**Work instructions**
Count how many lines hold "computer" in the records, and respond with that number by itself.

○ ○ ○

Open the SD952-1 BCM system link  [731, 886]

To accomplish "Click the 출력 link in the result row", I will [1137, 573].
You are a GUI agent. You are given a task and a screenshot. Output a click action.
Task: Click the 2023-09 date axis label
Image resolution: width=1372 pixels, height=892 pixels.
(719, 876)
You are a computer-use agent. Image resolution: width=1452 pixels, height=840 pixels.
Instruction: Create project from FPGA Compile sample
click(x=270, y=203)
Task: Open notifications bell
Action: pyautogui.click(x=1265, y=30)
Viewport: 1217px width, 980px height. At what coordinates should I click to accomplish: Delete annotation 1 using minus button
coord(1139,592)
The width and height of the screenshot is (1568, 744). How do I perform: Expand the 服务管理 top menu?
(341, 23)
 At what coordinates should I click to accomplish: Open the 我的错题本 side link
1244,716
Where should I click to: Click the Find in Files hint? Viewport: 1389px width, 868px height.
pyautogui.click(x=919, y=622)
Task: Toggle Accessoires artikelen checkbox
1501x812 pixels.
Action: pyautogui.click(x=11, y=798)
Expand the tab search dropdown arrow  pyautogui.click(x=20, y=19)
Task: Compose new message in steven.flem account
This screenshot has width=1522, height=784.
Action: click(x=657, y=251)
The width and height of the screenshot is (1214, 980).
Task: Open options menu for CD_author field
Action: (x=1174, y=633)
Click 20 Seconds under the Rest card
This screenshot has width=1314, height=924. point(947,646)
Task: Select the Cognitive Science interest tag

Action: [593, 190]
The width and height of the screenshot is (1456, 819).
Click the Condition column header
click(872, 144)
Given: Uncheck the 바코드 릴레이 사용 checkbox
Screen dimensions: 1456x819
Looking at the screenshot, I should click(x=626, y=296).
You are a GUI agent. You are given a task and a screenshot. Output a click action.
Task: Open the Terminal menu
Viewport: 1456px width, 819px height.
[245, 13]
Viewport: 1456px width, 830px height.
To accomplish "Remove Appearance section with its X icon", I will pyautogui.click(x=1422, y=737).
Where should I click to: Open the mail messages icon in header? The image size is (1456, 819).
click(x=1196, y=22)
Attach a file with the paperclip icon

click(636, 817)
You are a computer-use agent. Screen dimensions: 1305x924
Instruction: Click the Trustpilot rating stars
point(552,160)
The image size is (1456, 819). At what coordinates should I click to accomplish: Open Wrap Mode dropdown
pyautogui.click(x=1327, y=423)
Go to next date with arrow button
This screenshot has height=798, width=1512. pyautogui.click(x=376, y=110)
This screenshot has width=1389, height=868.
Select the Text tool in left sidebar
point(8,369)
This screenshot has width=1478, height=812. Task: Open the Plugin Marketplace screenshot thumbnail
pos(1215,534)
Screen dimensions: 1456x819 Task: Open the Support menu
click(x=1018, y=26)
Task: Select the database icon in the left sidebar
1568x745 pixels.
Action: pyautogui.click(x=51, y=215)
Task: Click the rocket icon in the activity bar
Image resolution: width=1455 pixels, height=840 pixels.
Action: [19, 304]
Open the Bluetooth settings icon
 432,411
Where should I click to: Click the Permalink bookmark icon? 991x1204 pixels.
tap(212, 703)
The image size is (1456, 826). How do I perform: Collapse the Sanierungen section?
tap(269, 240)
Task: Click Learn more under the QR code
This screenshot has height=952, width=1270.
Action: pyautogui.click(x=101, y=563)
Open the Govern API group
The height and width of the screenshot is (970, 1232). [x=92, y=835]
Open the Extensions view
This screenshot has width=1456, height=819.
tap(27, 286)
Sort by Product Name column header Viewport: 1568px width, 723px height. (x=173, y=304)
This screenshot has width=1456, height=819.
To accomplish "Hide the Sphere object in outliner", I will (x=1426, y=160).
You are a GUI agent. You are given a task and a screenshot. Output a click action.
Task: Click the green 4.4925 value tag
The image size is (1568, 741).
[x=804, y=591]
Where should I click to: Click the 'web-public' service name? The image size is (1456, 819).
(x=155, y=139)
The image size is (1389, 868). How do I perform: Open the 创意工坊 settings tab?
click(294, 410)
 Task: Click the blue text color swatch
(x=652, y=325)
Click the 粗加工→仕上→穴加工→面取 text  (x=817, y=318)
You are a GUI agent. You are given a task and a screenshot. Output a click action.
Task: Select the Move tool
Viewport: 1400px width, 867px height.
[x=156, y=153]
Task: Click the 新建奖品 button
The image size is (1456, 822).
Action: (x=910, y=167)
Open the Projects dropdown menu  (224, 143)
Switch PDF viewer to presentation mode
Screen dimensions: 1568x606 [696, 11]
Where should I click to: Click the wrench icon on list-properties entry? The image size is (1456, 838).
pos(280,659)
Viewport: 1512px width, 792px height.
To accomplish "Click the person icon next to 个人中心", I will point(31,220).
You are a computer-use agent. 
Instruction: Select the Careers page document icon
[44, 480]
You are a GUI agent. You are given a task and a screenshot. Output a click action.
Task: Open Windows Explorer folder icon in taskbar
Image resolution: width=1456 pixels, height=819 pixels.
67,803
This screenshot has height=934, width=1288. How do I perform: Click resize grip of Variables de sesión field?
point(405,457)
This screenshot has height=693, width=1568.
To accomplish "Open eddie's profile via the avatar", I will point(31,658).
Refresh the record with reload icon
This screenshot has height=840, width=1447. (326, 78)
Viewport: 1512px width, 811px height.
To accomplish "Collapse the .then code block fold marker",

○ ○ ○

**Solution to the problem**
3